Tapi, karena rasa penasaran masih besar, aku coba lagi mencari tahu dari mana sebenarnya Bus Wisata bisa diambil. Akhirnya, aku menemukan artikel yang menyebutkan bahwa Bus Wisata bisa diambil dari Bundaran HI.
Aku naik MRT ke Bundaran HI, tapi masih ragu. Akhirnya kembali naik MRT ke GBK dan bertanya pada security. Jawabannya malah menyebutkan bahwa Bus Wisata bisa diambil dari Bundaran HI. Apakah aku harus kembali lagi? Tidak! Akhirnya, aku memutuskan untuk jalan kaki ke halte Senayan, yang ternyata cukup jauh. Masalahnya, aku harus membawa bayi yang beratnya 14 kg. Rasanya seperti sedang membawa beban berat.

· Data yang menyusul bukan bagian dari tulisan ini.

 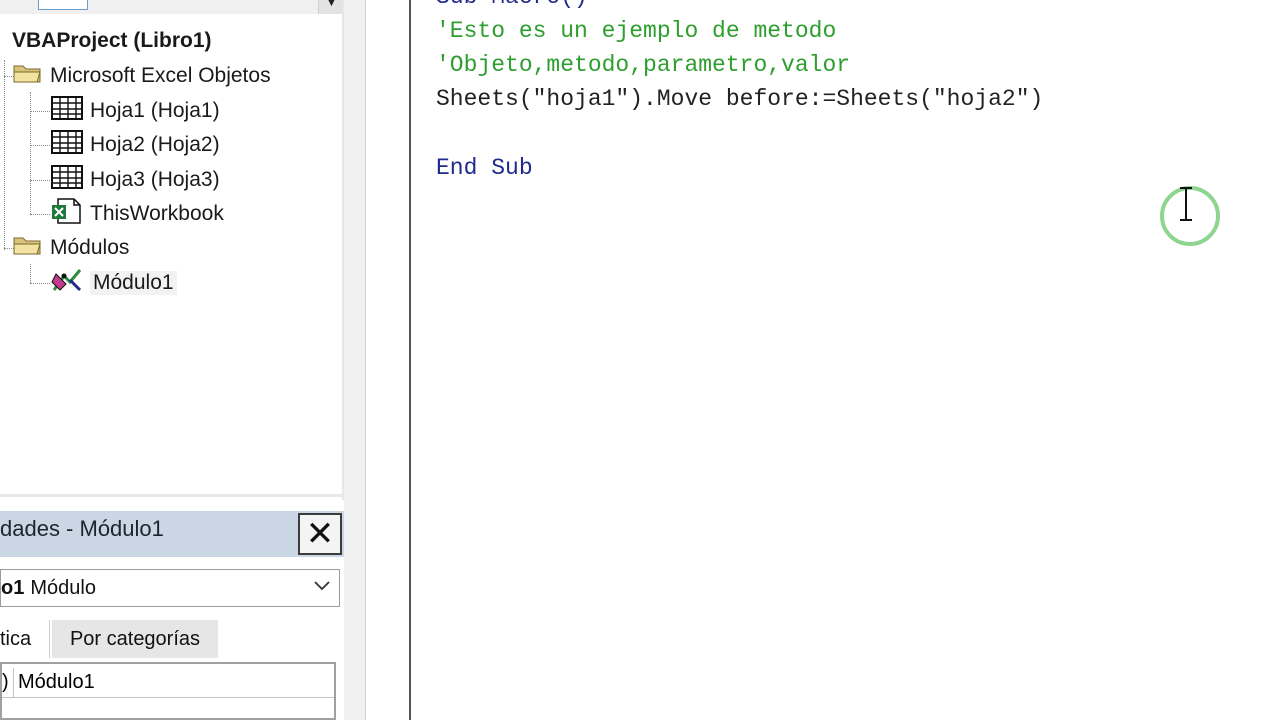 I want to click on tree-folder-label: Módulos, so click(x=90, y=248).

Untungnya, setelah sampai di halte Senayan, Bus Wisata sudah standby. Aku ingin naik yang di atas, tapi ternyata sudah penuh. Hari libur sekolah memang ramai dengan keluarga yang membawa anak-anaknya liburan keliling Jakarta. Bahkan saat naik KRL dari Cikarang saja, stasiun terlihat penuh dengan orang tua dan anak-anak.
Setiap perjalanan pasti memiliki cerita tak terduga yang membuat suasana riweuh dan penuh drama. Walau begitu, aku belajar dari setiap kesalahan dan mengambil hal baiknya.

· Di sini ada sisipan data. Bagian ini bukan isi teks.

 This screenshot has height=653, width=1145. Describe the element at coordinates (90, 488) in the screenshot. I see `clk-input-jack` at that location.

Tips Naik Bus Wisata Gratis
Dari pengalamanku ini, aku bisa memberikan informasi jelas bahwa jika kalian ingin naik Bus Wisata Gratis, kalian bisa naik dari jalur yang dilalui. Misalnya, untuk Bus Wisata Monas dengan rute BW2 – Monas Explorer, kamu bisa naik di halte-halte yang tercantum, seperti IRTI, Balai Kota 1, Perpustakaan Nasional, dan seterusnya. Atau kamu juga bisa menunggu di halte Senayan.
Jika berkunjung ke Jakarta, cobalah sempatkan naik Bus Wisata Gratis. Pengalaman yang didapat sangat menarik, karena kondektur akan menjelaskan setiap nama jalan atau gedung yang dilalui. Penumpang tidak hanya duduk, tetapi juga mendapatkan informasi baru tentang Jakarta.
Aku dan anak-anak turun di pemberhentian terakhir, yaitu Monas. Setelah itu, kami melanjutkan perjalanan ke Museum Nasional untuk melihat fosil gajah. Nantikan ceritanya, ya.